I just finished reading a powerful piece in the New Yorker on Modi and the specter of illiberalism that hangs over the Indian subcontinent. I have two thoughts. The first is how eerie the political strategies of the BJP mirror that of the GOP in the U.S. Indeed, the warm reception Modi received from President Trump in Houston appears to be no accident. A Reactionary Internationale is forming, and friends of democracy and progressive politics can no longer sit idly by as our adversaries around the world engage in a systematic assault on the democratic institutions.
The second musing that I will entertain here is how superficially similar the BJP project to reject the special status granted to Kashmir is to the detention of Muslims in Xinjiang, China. In both countries, the stated aim of the repression is to combat state-sanctioned terrorism, but the real aim is to catalyze a grand rejuvenation of national greatness. Revealingly, both states are sponsoring migration of Hindu Indians and Han Chinese to these far-flung provinces to ensure that future generations will be more receptive to direct control by the state without any condition of autonomy.
Even more on the nose, Indian and Chinese leaders—in a strange twist of history—appear to have adopted the paternalistic mentality of their former colonizers. In India, only Hinduism can lift India’s minorities out of backwardness, according to Hindu nationalist organization where Modi got his political start, the RSS. Article 370, granting Kashmir its autonomy, has only stifled economic development and investment and must be lifted. Similarly, Chinese authorities’ brutal response to the terrorist attacks that paralyzed the region in 2008 has a paternalistic rationale. Quelling the violent protests must be achieved by any means necessary, including locking over a million Muslim Uighurs in camps, so as to not jeopardize the prized Belt and Road Initiative.
Both countries are applying the Shock Doctrine—using terrorism as a cover for a particular brand of blood and soil nationalism. That blood and soil nationalism engenders each regime with political legitimacy, but at the price of the norm-governed procedures that protect citizens against arbitrary tyranny. The New Yorker piece is therefore correct to wonder whether the project to Indianize Kashmir will backfire spectacularly Kashmirizing India. To the extent that Modi’s political movement has neutered the independent media and judiciary, engaged in systematic voter suppression of minorities in the Eastern state of Assam by stripping them of citizenship, and incited religious and ethnic animus, Modi’s rise has already Kashmirized India.
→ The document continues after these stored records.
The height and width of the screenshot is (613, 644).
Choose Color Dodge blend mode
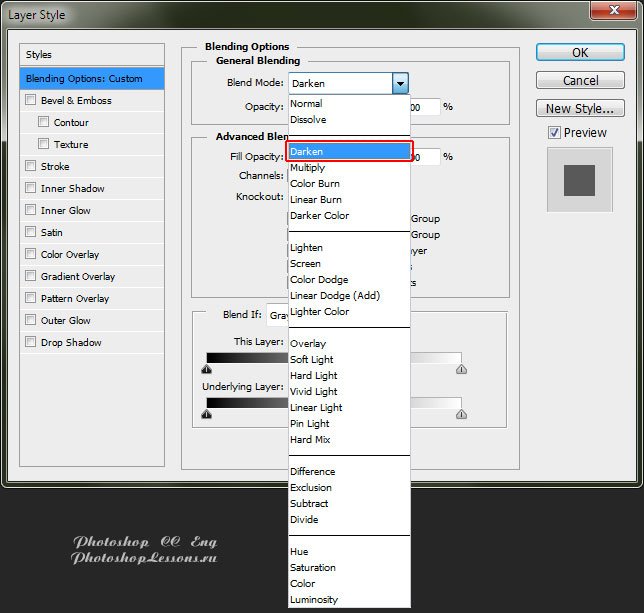point(321,280)
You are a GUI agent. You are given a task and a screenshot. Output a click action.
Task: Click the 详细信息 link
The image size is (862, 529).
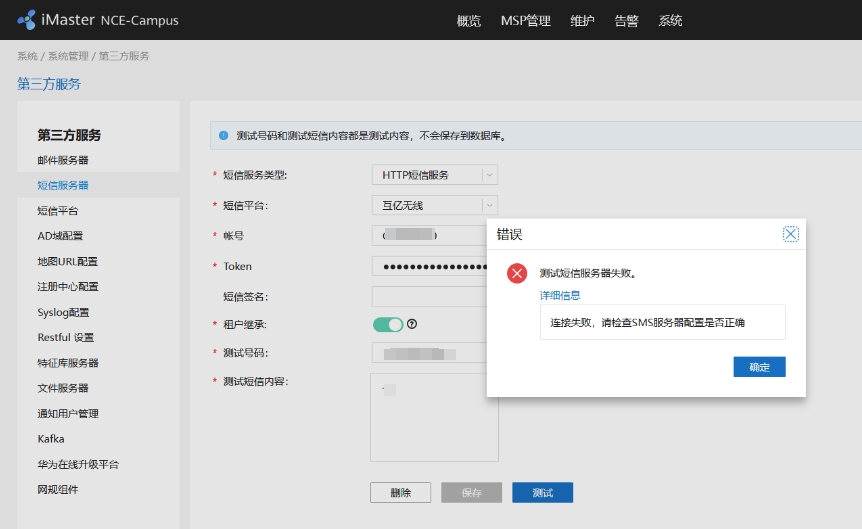point(560,295)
In these three prongs, Americans can find loud echoes to American politics under Trump. Voter suppression remains a key pillar of the GOP’s 2020 reelection strategy. The disinformation campaigns adeptly pursued by BJP ministers to spread religious and ethnic hatred ring close to home. Critical journalists, like one Muslim woman who uncovered Modi’s role in the Gujarat riots, have to endure abuse from hordes of Twitter mobs. It is worth quoting the frankness of Modi’s deputy, Amit Shah, on the role of these social media networks in the BJP’s election strategy, “We are capable of delivering any message we want to the public —whether sweet or sour, true or fake.”
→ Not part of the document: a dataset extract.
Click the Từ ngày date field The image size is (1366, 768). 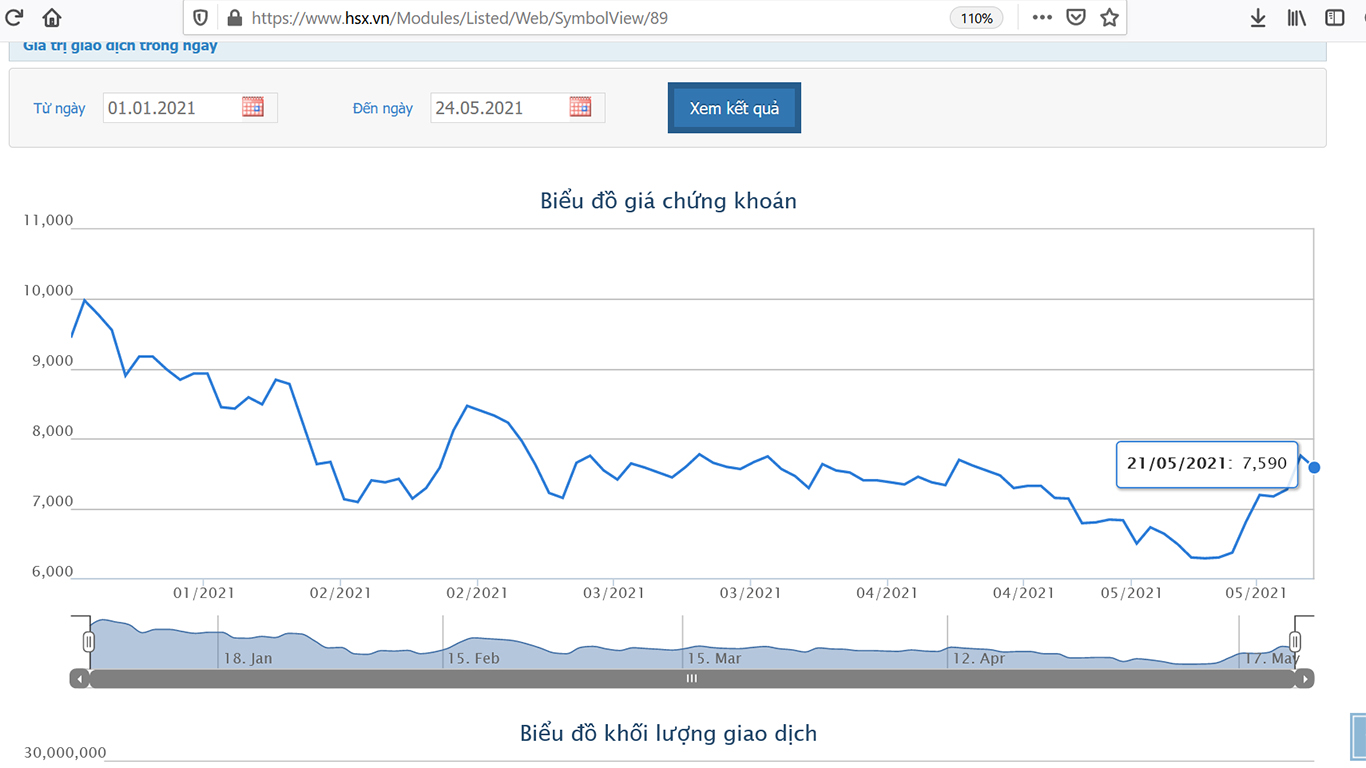(x=170, y=108)
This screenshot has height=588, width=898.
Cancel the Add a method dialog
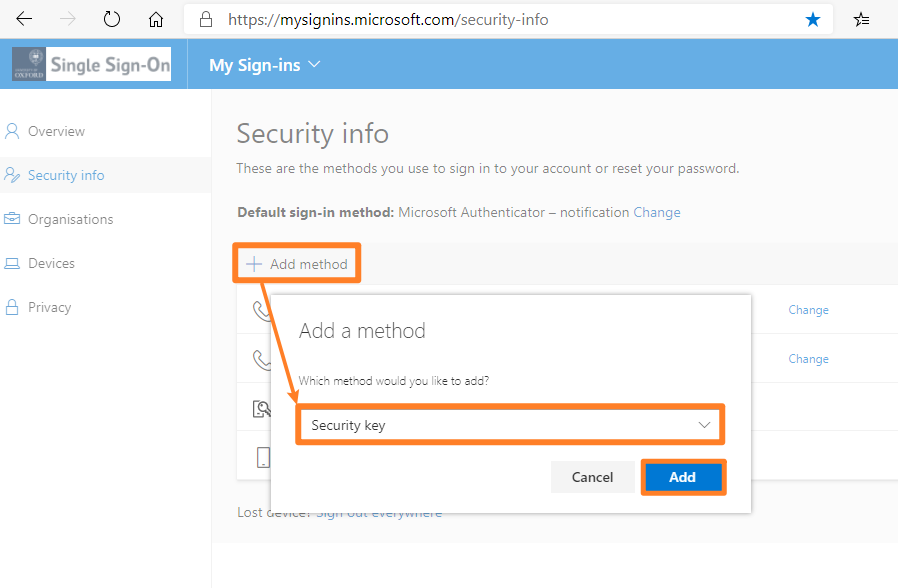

This realization surely first came to Modi when he was a minister in Gujarat that mobs care little about the veracity behind allegations so long as they align with preexisting worldview. Riding the current of illiberal democracy remaking the world, the BJP realized just how much they can shape that worldview. Independent journalists can no longer publish in India’s legacy publications due to relentless pressure from the BJP.
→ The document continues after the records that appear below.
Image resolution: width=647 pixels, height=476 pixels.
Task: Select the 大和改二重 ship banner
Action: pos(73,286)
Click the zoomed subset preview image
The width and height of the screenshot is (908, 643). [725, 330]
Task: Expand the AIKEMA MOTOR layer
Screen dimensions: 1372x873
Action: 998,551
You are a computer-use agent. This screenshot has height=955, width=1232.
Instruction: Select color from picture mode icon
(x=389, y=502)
But perhaps the most salient point of comparison of Modi to Trump is their indifference in the face of great atrocities. Both Trump and Modi have presided over a surge of hate crimes in their countries. Neither leader condemns violent attacks against minorities, instead preferring to remain silent or reserving judgement. As Trump said in the aftermath of Charlottesville, “some very fine people were on both sides.” Their silence is the loudest sound, bringing new relevance to MLK’s famous remark that the opposite of love is not hate, but indifference.
That is why the highest obligation of the progressive Internationale that must emerge in every corner of the world to engage in a coordinated counterassault against the Reactionary Internationale typified in Trump and Modi is to take to heart that injustice anywhere is a threat to justice anywhere. Blood and soil nationalism, wherever it manifests, is always and everywhere a threat to justice because it seeks to exclude the voices of minorities as legitimate representatives of the nation.
As implied in MLK’s famous warning from the Birmingham Jail, the threat to justice is actually more fundamental than that in that the exclusions to minorities set precedents that extend outward affecting every person in every nation. As good progressives, we must climb that proverbial mountain and yell stop—stop to the stripping of rights, stop to the barriers to communication, stop to arbitrary detentions, stop to the unregulated use of social media to incite ugly passions, and stop to the assault against mediating institutions. But stop is not enough, we must offer an alternative that ends the insecurity so many face, breeding fertile ground for these merchants of hate.